Egeli Gazete’de 1 Haziran’da yayınlanan yazımda, “Bize gerçeği söyle Doktor Başkan: İzmir Körfezi iyileşecek mi?” sorusunu yöneltmiştim.
İzmir’in doktor Büyükşehir Belediye Başkanı Cemil Tugay, Körfez’deki balık ölümlerinden sonra dün basın toplantısıyla cevap verdi.
Hem de ne cevap. Hiçbir gerçeği gizlemeden, azaltmadan açıkça anlattı.
İzmirliler de belki de ilk defa kentin en önemli değeri olan Körfez’le ilgili gerçek bilgileri almış oldu.
***
Öncelikle İzmirliler İç Körfez’de bırakın yüzmeyi, balık tutmanın bile ölümcül sonuçları olabileceğini öğrenmiş oldu.
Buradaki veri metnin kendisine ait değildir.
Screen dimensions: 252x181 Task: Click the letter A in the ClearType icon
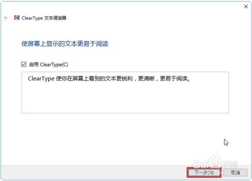click(17, 18)
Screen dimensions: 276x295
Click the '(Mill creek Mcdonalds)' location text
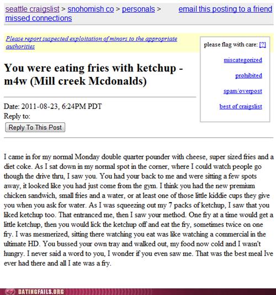point(88,81)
“Körfez’imizde bizi üzen bir durum yaşanıyor” diyen Başkan Tugay, Körfez’in sularının sığ olduğu ve çamurun fazla olduğu alanlarda yüzeyde renk değişimi olduğunu hatırlattı. Ardından toplu balık ölümleri ve yoğun deniz kokusunun oluştuğunu belirten Başkan Tugay, “Arkadaşlarımızla konuyu incelemeye başladık, nedenlerini araştırdık. İZSU ve bu konuda bize görüş bildirecek tüm bilim insanlarının da değerlendirmelerini alarak inceleme devam ediyor. Bu yaşadığımız çevre felaketi ile birlikte bundan sonra tüm gerçekliği ve çıplaklığı ile bu sorunla yüzleşmemiz gerektiğini düşünüyorum. Körfez’imiz maalesef ağır bir kirlilik yükü altında ve bunun yarattığı sonuçları yaşıyoruz” dedi.
***
Tugay tarihe not düştü. Yıl 2024 ve İzmir Körfezi balıkları öldürecek kadar kirlilik yükü altında ve biz bunun yarattığı sonuçları yaşıyoruz.
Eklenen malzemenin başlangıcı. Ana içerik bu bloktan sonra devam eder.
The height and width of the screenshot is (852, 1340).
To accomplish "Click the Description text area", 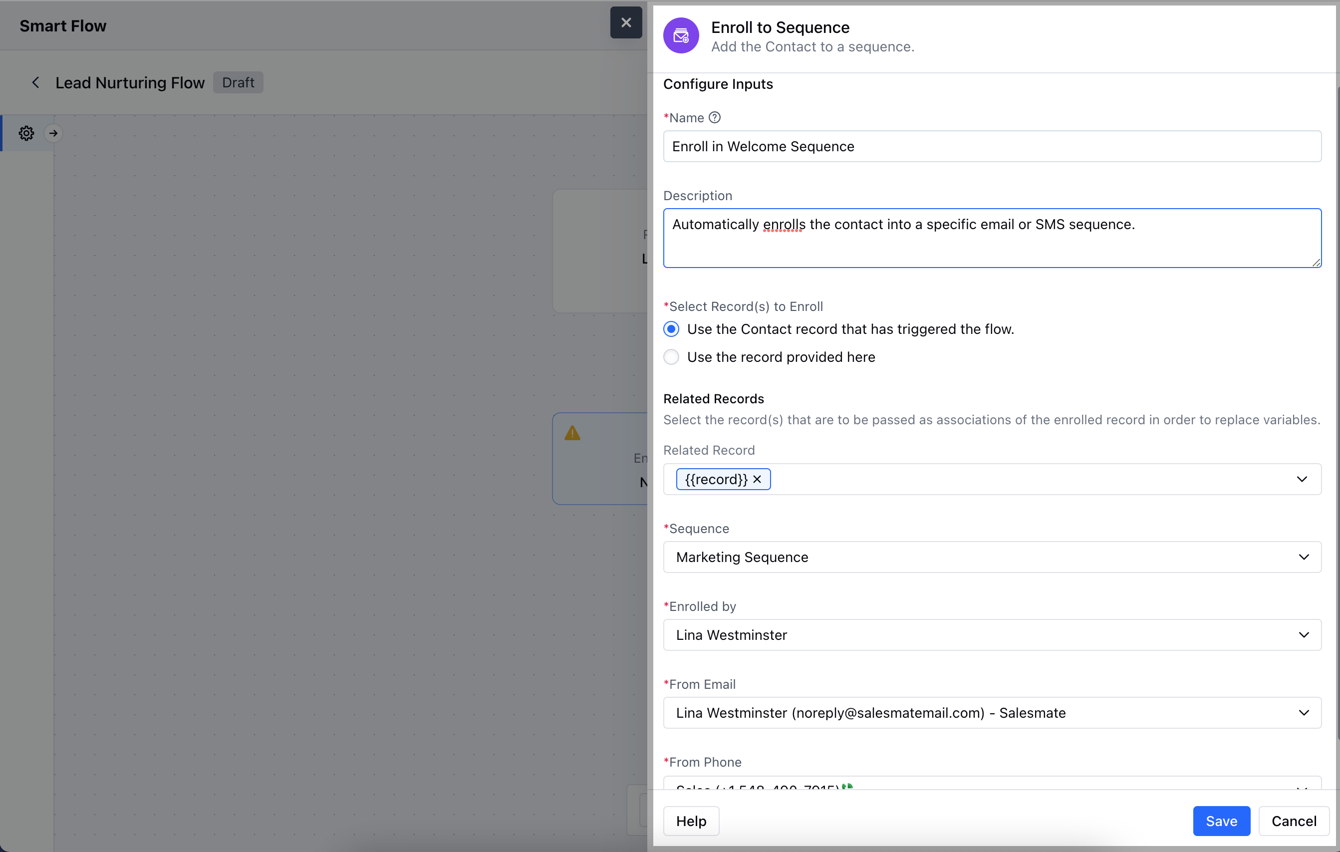I will (x=992, y=239).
Oysa İzmirli 35 yıldır temiz Körfez için yapabileceği tüm fedakarlıkları yaptı. Dünyanın tek seferde yapılan en büyük çevre projesi olan Büyük Kanal Projesi İzmir’de 2002’de tamamlandı.
Tamamı İzmirlilerin ödediği su paralarıyla finansa edilen bu proje 2 milyar doları aşan bir maliyetle belki de tarih boyunca bir daha kırılamayacak rekor harcamayla bu çevre projesi bitirildi.
Tüm fedakarlık ve çabalar İzmir’in göz bebeği temiz Körfez içindi.
Peki şimdi neden böyle oldu?
O sorunun cevabını da Tugay açık yüreklilikle verdi.
Özellikle 2007 yılından sonraki hatalar ya da yapılması gerekenlerin yapılmaması nedeniyle bugün Körfez bu durumda.
***
Öncelikli 2007’de bitirilmesi gereken Çiğli’deki arıtma tesislerinde dördüncü faz, 2024 yılı sonuna yaklaştığımız bugünlerde bile faaliyete girmedi.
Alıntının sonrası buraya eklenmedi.